PROVIDED TEXT:
Skip to content

Results caching

The pipeline supports stateful image processing, which is useful for dealing with very large images and processes that may crash. For example if you are trying to predict data over a large city, or a country, it's helpful that (1) if your system crashes you don't need to load it again (2) predictions that are out-of-memory can be stored effectively. This means that you can make predictions over potentially terrabytes of imagery and as long as you have the hard disk space available, you can run that processing on a desktop machine instead of a cloud server.

Cache overview

The basic functionality of the cache is to:

  • Store predictions in geo-referenced formats
  • Track which areas of the input image have already been processed
  • Act as a usable model output for other things

Stateful processing

By "stateful" we mean that if you run the pipeline twice on the same image, predictions won't be re-run.

REQUIRED TASK 1: Check each statement below against the results caching page above and mark it yes or no, quoting the words of the page that decide it. (a) The cache keeps track of which areas of the input image have already been processed. (b) Running the pipeline a second time on the same image re-runs the predictions. (c) Processing a very large amount of imagery requires a cloud server.
REQUIRED TASK 2: Write the next part of the results caching page, starting right after its final sentence about running the pipeline twice on the same image.

COLLECTED DATA:
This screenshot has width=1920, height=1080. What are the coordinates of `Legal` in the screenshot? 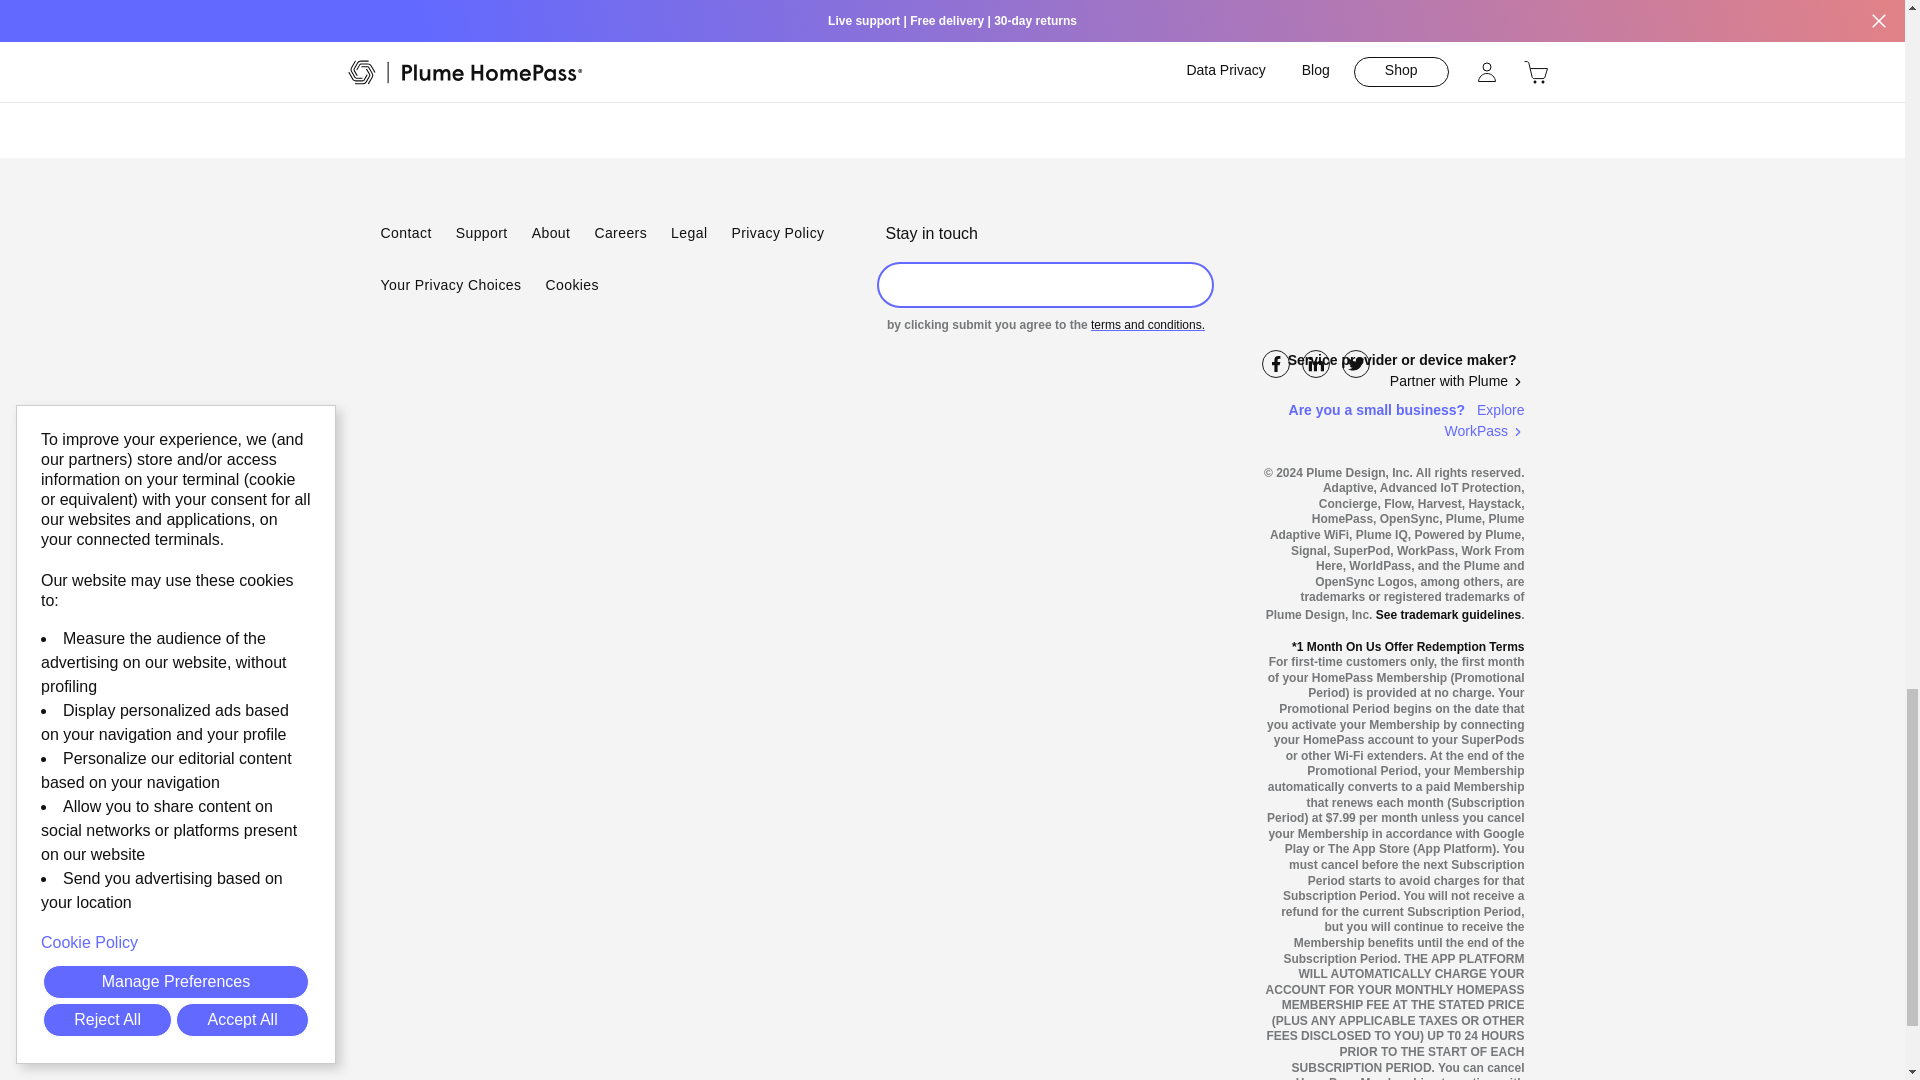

FINAL RESULT 1:
(a) Yes: "Track which areas of the input image have already been processed"
(b) No: "if you run the pipeline twice on the same image, predictions won't be re-run."
(c) No: "you can run that processing on a desktop machine instead of a cloud server."

FINAL RESULT 2:
We do this very simply: by tracking the number of tiles from the input that have been processed. This assumes that you use the same settings to re-run prediction, otherwise we would have to check every area of the input image and check if it had been predicted. This is difficult to do reliably with geospatial bounds, because of coordinate precision and while we can do it with pixels for smaller images, on larger images it becomes more complicated (e.g. what is the pixel location for a tile at the scale of an entire country?)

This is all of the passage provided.